(Beginning of Provided material)

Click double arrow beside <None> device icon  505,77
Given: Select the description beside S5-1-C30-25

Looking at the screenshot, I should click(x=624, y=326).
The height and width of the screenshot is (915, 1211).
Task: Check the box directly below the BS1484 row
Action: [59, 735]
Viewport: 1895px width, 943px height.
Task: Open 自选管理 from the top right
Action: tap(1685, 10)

(End of Provided material)

[What to produce]: Could you copy out all of the records above exactly?

[Finished task]:
Click double arrow beside <None> device icon  505,77
Given: Select the description beside S5-1-C30-25

Looking at the screenshot, I should click(x=624, y=326).
The height and width of the screenshot is (915, 1211).
Task: Check the box directly below the BS1484 row
Action: [59, 735]
Viewport: 1895px width, 943px height.
Task: Open 自选管理 from the top right
Action: tap(1685, 10)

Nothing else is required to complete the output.